From May 15th through May 17th the aurora borealis could be seen in some northern U.S. states. Due to a geomagnetic storm from the sun, skywatchers in the northern part of states such as the Dakotas, Wisconsin, Michigan, Minnesota and New York could be able to see the northern lights.
The Space Weather Prediction Center put out a report on Tuesday, May 14th claiming G2 (Moderate) geomagnetic storm watch has been issued for May 16th.
The watch issued by the Space Weather Prediction Center is brought on by a series of coronal mass ejection events from the sun that are expected to last from Wednesday through Friday.
A 30-minute forecast can be seen here.
Although the northern lights won’t be visible during daylight hours the lights will be visible right around sunrise and sunset. “Note that the aurora will not be visible during daylight hours; however, the aurora can often be observed within an hour before sunrise or after sunset,” the Space Weather Prediction Center said.
Some people have already seen glimpses of the aurora. This Twitter user saw the lights in Hancock Township, Michigan.

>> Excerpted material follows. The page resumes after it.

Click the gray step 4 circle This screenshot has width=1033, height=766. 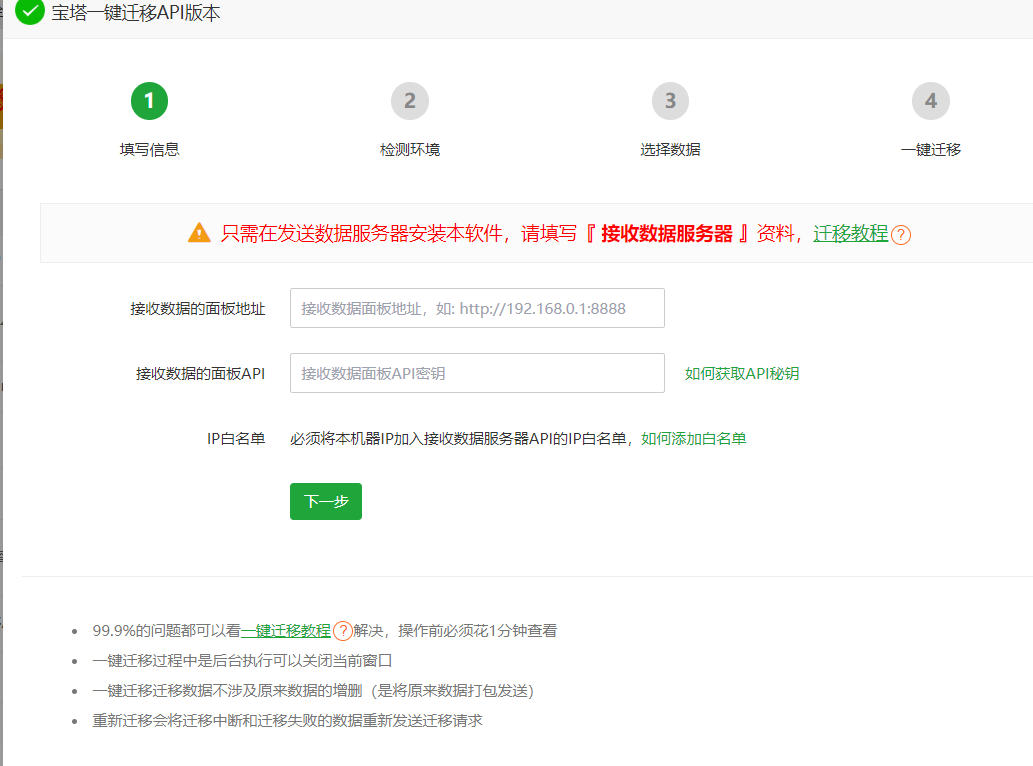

Real time video of last night’s Northern Lights at Lily Pond in Hancock Township, MI around 3am. If you turn on the sound, you can hear crickets and frogs?#NorthernLights #AuroraBorealis #KeweenawPeninsula #Aurora #StormHour pic.twitter.com/UdgNSSmkIW
— Isaac (@ID_Photo_Graphy) May 14, 2019
Minneapolis, Chicago & Detroit Among the Cities Where the Northern Lights Will be Visible
USA Today reports that cities such as Minneapolis, Chicago, Detroit, Buffalo, Syracuse, Albany and Boston all have a chance of seeing the aurora.
The Space Weather Prediction Center says the locations most likely to experience the aurora are located in between the green and yellow lines in the graphic below.
By pure chance the Aurora Borealis (Northern Lights) decided to dance in the NW Ohio sky last night, I for some reason had my camera ready. @13abc @RossElletWX @EricElwell_TV @KellyDWeather @spann @StormHour @WeatherNation #AuroraBorealis pic.twitter.com/KeULuy2nm9
— Tyler Hofelich (@BlackSwampStorm) May 14, 2019
“Most likely area of Aurora Extent: between the green line (Kp=5) and the yellow line (Kp=7),” the prediction center said on its website.